Isabel looked up at him timidly.
“In my position, sir,” she asked, “have I any right to like you? What would your relations and friends think, if I said Yes?”
Hardyman gave her waist a little admonitory squeeze with his arm
“What? You’re at it again? A nice way to answer a man, to call him ‘Sir,’ and to get behind his rank as if it was a place of refuge from him! I hate talking of myself, but you force me to it. Here is my position in the world—I have got an elder brother; he is married, and he has a son to succeed him, in the title and the property. You understand, so far? Very well! Years ago I shifted my share of the rank (whatever it may be) on to my brother’s shoulders.
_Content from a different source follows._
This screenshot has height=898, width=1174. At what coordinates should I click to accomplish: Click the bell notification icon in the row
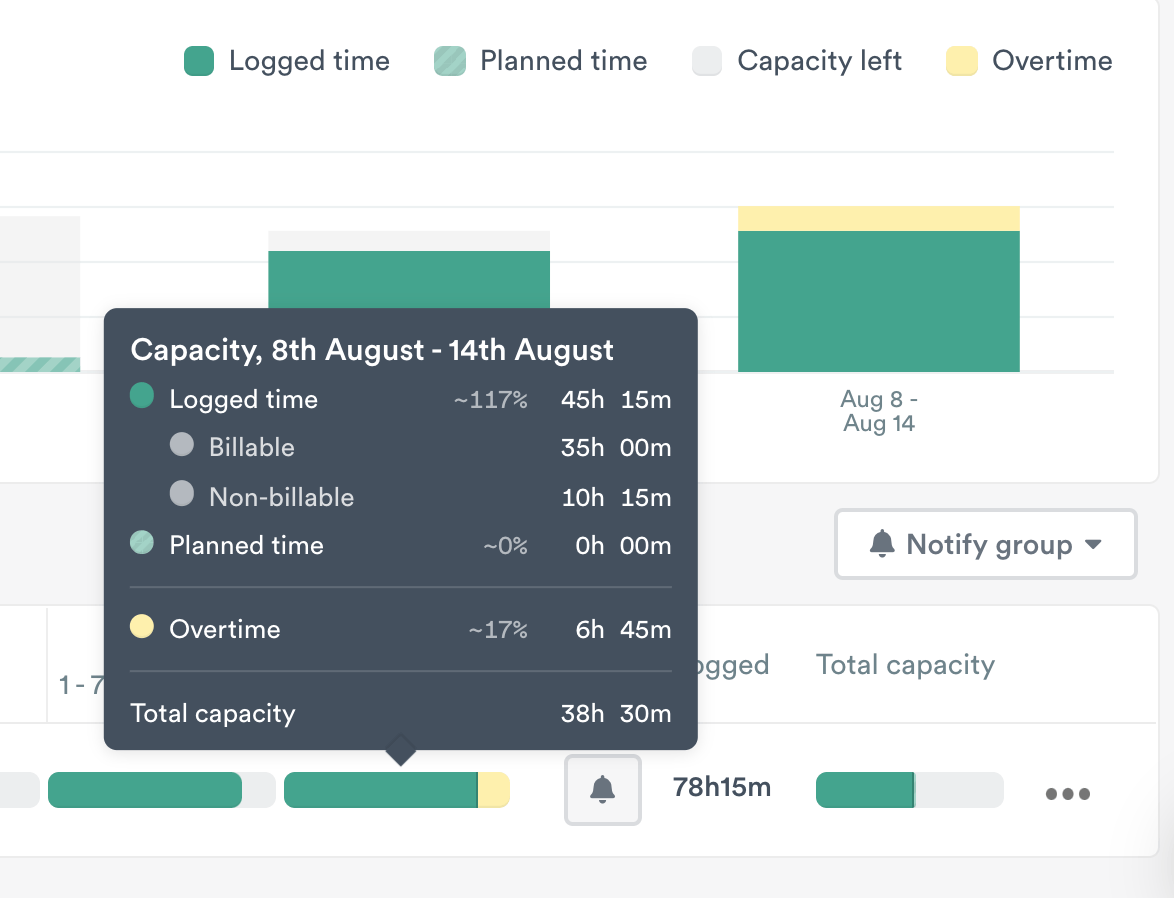pos(602,789)
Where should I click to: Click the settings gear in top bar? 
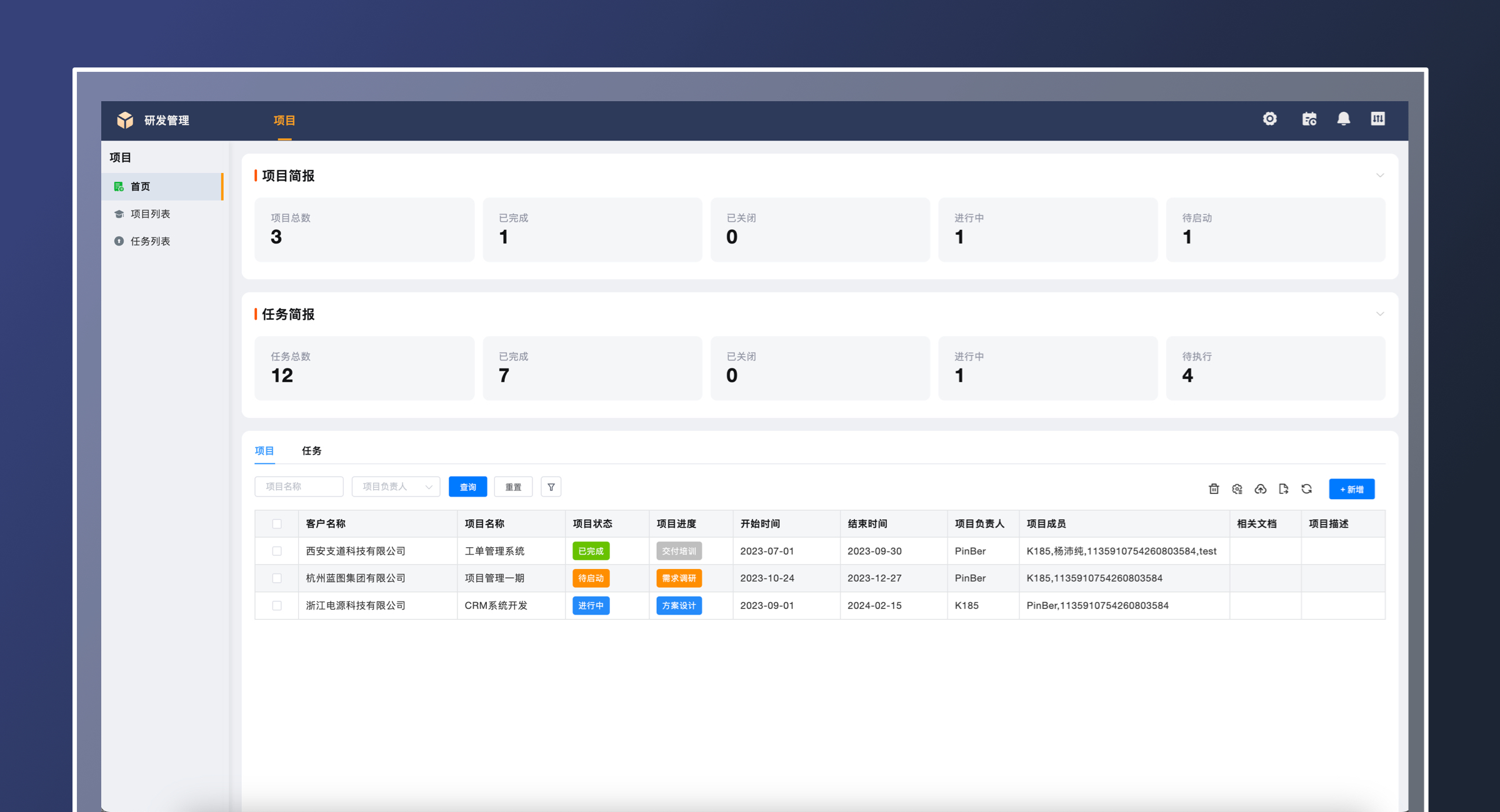tap(1269, 119)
He is a thorough good fellow, and he has carried my dignity for me, without once dropping it, ever since. As for what people may say, they have said it already, from my father and mother downward, in the time when I took to the horses and the farm. If they’re the wise people I take them for, they won’t be at the trouble of saying it all over again. No, no. Twist it how you may, Miss Isabel, whether I’m single or whether I’m married, I’m plain Alfred Hardyman; and everybody who knows me knows that I go on my way, and please myself. If you don’t like me, it will be the bitterest disappointment I ever had in my life; but say so honestly, all the same.”
Where is the woman in Isabel’s place whose capacity for resistance would not have yielded a little to such an appeal as this?
“I should be an insensible wretch,” she replied warmly, “if I didn’t feel the honor you have done me, and feel it gratefully.”
“Does that mean you will have me for a husband?” asked downright Hardyman.
She was fairly driven into a corner; but (being a woman) she tried to slip through his fingers at the last moment.